Extrait à lire
⁂

Édition du 17 décembre 2024

Une tribune libre pour la gauche québécoise en marche

Mise à mort de Droits et démocratie, un reflet de l'ensemble de l'oeuvre

Entrevue exclusive

France-Isabelle Langlois a travaillé pendant six ans à Droits et Démocratie. Elle nous raconte comment elle a vécu les évènements qui ont mené l’organisme à l’état de crise interne en 2010. Aujourd’hui le ministre John Baird prend prétexte d’une situation que son gouvernement a créée de toutes pièces pour annoncer la fin de cet organisme.

André Frappier : Quand as-tu commencé à travailler à Droits et Démocratie et quelles étaient tes fonctions ?

France-Isabelle Langlois : J’ai commencé à travailler à Droits et Démocratie en novembre 2005 et j’étais directrice adjointe des programmes. Je n’y travaille plus depuis le mois de juin 2011.

AF Quel était le rôle principal de D et D et quelles étaient tes fonctions ?

⁂

Section des données
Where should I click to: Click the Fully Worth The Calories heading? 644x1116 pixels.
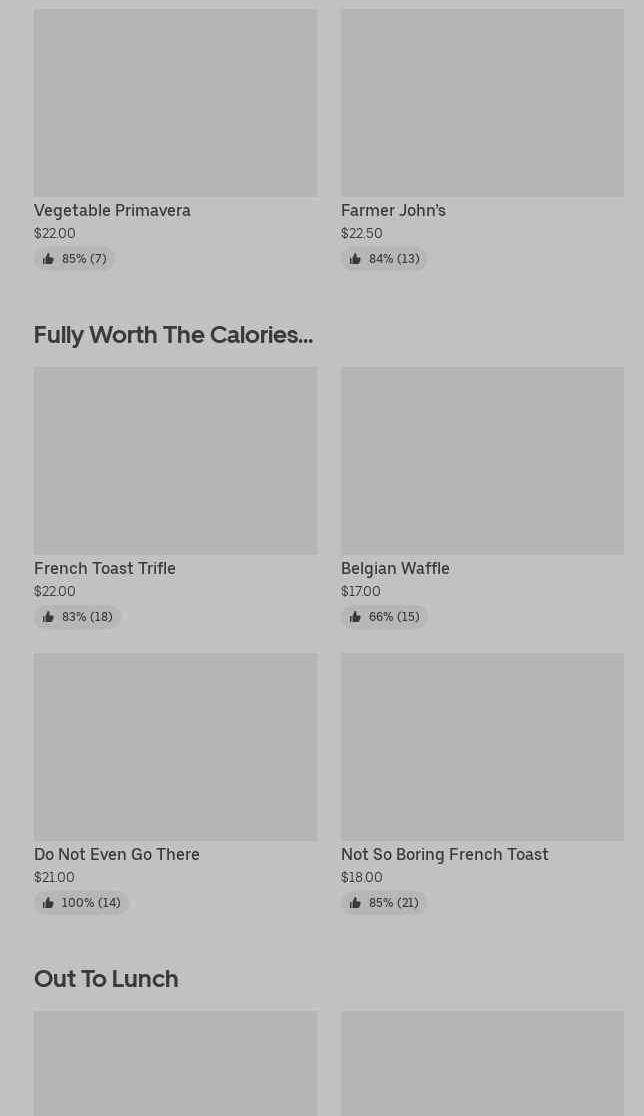[x=173, y=335]
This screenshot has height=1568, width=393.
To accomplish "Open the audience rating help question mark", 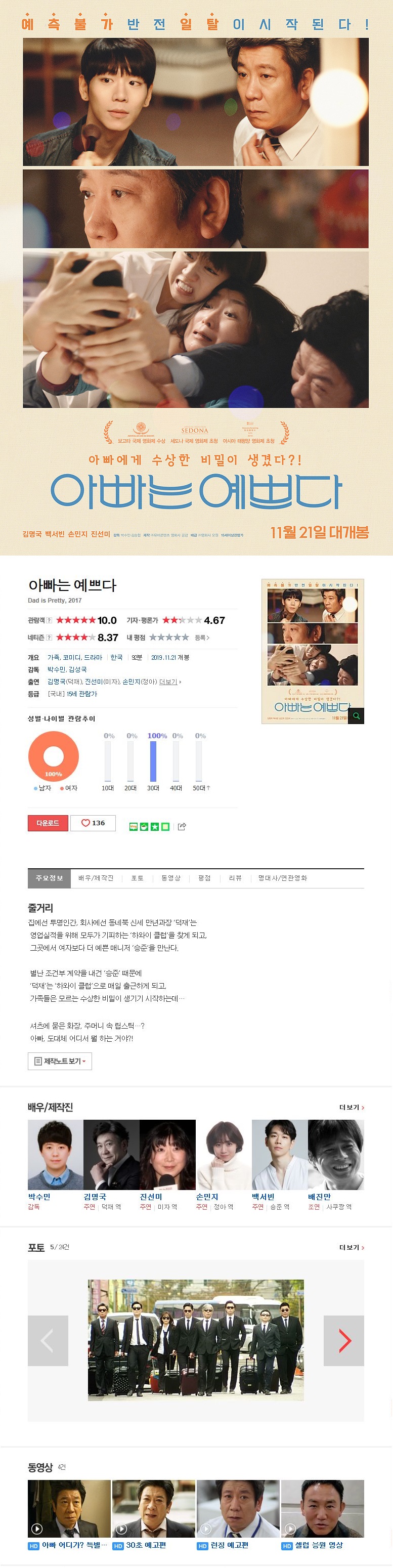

⁂

Consignes de l'exercice
Répondez aux questions suivantes à partir de l'entrevue sur Droits et Démocratie.
1. Pendant combien d'années France-Isabelle Langlois a-t-elle travaillé à Droits et Démocratie ?
2. Quel poste y occupait-elle ?
3. Depuis quel mois et quelle année n'y travaille-t-elle plus ?

Résultat final
1. Six ans.
2. Directrice adjointe des programmes.
3. Juin 2011.